§ Problem details: Look through the entries that follow and return each line that has the string "subtitles".

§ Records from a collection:
====================

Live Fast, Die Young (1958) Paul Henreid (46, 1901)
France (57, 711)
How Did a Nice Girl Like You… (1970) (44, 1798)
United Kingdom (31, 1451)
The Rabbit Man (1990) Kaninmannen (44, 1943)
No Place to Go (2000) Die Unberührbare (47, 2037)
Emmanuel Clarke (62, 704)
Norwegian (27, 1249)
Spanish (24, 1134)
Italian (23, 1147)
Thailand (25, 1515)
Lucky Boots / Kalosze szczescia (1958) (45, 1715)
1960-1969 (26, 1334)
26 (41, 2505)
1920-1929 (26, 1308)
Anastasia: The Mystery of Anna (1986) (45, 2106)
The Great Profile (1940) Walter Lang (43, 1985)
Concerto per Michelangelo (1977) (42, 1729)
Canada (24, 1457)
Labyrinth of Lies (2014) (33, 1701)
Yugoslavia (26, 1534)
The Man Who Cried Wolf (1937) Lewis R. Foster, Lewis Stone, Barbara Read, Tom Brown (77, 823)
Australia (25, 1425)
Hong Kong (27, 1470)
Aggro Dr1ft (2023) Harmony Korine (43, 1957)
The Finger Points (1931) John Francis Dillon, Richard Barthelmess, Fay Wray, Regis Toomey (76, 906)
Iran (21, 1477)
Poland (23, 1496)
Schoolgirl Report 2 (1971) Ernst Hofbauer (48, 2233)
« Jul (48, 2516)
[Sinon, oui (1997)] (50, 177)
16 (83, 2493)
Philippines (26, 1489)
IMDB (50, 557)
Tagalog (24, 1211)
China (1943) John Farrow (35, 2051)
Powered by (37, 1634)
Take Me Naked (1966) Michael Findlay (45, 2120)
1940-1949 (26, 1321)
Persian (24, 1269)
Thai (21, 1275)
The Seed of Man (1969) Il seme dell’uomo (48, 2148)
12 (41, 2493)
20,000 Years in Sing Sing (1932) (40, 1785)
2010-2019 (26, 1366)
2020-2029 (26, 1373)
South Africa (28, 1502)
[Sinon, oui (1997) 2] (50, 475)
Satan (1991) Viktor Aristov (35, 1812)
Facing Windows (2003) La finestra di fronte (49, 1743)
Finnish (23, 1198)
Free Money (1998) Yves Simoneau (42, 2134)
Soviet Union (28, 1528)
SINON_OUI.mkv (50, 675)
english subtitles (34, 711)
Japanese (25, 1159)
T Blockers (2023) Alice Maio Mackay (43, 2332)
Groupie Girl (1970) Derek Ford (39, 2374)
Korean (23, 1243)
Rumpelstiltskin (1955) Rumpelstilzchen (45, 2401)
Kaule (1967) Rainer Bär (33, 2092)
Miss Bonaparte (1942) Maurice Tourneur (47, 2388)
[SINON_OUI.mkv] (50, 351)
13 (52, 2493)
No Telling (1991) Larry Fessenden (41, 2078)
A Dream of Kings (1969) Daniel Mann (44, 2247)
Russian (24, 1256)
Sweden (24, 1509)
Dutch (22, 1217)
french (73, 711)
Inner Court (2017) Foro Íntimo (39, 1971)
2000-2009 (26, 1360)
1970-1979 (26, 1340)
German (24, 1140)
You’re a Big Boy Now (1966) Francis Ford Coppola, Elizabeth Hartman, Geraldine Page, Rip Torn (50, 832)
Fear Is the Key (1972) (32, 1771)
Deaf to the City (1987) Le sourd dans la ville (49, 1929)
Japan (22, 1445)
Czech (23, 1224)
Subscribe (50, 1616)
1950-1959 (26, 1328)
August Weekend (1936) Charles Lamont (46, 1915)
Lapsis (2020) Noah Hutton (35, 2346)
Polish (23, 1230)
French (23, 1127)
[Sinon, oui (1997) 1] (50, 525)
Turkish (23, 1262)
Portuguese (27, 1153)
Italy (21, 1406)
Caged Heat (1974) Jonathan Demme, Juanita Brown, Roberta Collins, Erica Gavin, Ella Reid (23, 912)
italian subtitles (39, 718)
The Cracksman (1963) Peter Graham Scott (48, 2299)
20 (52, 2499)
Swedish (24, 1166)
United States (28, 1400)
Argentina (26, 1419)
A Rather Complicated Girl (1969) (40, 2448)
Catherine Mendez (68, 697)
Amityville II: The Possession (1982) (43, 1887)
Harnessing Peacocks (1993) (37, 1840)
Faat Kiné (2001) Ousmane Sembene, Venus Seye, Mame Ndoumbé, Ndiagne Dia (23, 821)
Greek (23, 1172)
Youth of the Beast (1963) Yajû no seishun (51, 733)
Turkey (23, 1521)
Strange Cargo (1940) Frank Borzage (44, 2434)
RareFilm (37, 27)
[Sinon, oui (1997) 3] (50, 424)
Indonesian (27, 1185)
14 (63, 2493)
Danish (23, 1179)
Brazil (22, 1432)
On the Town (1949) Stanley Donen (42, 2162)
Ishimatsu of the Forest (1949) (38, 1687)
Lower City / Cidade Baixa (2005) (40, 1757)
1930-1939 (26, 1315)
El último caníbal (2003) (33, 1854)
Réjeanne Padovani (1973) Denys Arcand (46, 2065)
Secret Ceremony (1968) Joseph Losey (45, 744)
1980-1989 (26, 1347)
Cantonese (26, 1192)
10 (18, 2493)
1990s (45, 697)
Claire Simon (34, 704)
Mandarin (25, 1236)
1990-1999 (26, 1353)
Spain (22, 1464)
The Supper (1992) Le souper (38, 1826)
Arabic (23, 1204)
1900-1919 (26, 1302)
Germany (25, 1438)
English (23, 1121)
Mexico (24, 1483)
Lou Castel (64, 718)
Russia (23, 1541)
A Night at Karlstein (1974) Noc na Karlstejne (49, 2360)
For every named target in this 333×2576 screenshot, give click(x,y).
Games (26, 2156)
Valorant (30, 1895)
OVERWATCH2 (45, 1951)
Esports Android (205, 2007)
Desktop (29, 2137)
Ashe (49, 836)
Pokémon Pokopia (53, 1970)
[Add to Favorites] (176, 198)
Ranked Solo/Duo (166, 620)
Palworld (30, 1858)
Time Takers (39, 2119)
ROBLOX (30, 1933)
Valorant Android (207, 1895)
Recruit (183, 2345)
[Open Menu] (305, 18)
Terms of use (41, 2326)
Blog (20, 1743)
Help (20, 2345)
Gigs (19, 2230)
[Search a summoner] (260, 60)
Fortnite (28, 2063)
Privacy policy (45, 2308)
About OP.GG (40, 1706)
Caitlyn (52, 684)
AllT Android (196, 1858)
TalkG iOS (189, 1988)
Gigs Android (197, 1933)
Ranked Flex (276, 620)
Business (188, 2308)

====================

§ Completed task:
english subtitles (34, 711)
italian subtitles (39, 718)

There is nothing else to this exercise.